Operational guidelines for implementation of this reservation:

    • Persons who are not covered under the existing scheme of reservations for SCs, STs and Socially and Educationally Backward Classes (SEBCs) and whose gross annual family income is below Rs. 8 lakh are to be identified as EWS for the benefit of reservation.
    • The income includes income from all sources i.e. salary, agriculture, business, profession etc. for the financial year prior to the year of application.
    • The term family for this purpose will include the person who seeks benefit of reservation, his or her parents and siblings below the age of 18 years as also his or her spouse and children below the age of 18 years.
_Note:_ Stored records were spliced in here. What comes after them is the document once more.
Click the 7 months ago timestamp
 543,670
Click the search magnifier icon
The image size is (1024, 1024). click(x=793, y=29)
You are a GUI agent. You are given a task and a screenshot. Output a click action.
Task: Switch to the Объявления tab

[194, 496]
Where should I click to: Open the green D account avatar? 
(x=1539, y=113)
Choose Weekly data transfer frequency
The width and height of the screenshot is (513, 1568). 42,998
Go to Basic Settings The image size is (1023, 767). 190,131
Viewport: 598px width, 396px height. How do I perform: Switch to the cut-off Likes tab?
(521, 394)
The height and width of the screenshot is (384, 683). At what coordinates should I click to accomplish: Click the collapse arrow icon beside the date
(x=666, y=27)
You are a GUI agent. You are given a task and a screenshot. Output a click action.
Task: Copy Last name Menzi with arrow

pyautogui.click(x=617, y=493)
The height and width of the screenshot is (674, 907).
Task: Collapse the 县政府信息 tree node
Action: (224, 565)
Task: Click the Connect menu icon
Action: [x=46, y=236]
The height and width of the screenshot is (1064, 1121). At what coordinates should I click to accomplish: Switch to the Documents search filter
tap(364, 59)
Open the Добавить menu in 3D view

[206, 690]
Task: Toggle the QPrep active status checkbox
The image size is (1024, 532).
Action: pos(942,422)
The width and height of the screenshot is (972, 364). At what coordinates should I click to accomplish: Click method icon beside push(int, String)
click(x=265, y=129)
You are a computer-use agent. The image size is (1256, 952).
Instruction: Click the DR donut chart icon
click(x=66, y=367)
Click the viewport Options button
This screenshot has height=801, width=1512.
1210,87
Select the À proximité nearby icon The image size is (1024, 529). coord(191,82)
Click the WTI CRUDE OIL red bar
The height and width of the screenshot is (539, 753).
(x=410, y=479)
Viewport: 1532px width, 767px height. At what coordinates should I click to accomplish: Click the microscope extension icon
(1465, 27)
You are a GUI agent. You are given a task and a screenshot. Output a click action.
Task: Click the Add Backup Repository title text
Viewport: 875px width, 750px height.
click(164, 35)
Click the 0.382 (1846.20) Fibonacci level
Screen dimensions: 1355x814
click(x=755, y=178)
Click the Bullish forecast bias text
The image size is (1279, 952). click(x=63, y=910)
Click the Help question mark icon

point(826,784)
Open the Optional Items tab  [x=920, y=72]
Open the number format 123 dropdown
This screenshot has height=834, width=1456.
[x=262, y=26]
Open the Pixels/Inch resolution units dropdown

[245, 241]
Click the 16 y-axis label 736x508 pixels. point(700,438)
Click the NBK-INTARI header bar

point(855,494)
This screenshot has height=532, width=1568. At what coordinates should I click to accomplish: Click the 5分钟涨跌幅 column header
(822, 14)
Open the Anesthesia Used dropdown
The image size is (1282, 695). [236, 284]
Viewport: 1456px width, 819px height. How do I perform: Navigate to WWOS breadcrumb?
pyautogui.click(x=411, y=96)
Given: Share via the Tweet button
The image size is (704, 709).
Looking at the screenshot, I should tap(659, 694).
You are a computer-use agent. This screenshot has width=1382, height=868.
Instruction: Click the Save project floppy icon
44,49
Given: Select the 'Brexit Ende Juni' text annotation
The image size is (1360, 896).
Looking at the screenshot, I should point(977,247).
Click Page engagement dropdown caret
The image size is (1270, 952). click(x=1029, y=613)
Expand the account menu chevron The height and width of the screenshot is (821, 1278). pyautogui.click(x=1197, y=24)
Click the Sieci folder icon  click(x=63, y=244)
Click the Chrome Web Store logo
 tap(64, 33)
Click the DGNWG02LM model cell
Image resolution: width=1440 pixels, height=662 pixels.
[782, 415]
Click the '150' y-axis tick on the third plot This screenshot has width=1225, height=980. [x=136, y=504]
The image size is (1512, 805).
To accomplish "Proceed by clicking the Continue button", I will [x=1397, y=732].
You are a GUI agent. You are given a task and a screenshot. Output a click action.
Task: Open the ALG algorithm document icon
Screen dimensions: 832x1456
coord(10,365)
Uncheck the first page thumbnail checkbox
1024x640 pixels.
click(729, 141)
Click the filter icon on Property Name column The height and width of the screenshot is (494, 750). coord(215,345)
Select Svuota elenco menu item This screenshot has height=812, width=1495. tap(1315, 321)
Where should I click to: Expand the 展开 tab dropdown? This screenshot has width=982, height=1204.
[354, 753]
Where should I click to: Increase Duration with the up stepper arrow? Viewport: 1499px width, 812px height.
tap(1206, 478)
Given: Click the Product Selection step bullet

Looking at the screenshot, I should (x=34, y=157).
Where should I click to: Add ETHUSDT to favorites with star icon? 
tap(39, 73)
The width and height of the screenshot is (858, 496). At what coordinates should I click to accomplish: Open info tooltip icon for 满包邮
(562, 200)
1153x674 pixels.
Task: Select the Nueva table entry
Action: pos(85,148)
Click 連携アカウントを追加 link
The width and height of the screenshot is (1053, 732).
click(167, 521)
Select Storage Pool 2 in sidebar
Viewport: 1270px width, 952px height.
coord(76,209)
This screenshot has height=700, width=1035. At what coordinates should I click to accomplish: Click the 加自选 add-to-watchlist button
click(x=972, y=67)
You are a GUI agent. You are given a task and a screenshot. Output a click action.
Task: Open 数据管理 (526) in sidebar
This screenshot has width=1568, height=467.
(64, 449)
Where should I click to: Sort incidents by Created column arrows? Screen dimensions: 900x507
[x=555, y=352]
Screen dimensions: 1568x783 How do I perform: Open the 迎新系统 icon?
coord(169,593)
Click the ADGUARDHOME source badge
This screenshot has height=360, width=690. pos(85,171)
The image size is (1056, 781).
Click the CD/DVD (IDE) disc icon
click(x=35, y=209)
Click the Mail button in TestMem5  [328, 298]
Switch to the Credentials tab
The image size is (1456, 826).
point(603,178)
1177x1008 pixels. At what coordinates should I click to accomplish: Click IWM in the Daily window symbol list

    • Regarding initial appointments in the posts and services, the people recruited under EWS category will be adjusted against the roster points earmarked for them.
      • The orders on the roster points earmarked for 10 per cent reservation to EWS category will be issued separately along with other rules to be framed or amended and guidelines to be formulated if any.
    • One-third of the initial appointments in posts and services under the State government earmarked for EWS will be allocated to women among them. This reservation will be horizontal.
    • As far as the posts notified for appointment by the Government of India are concerned, the guidelines issued by the Ministry of Social Justice and Empowerment will be applicable.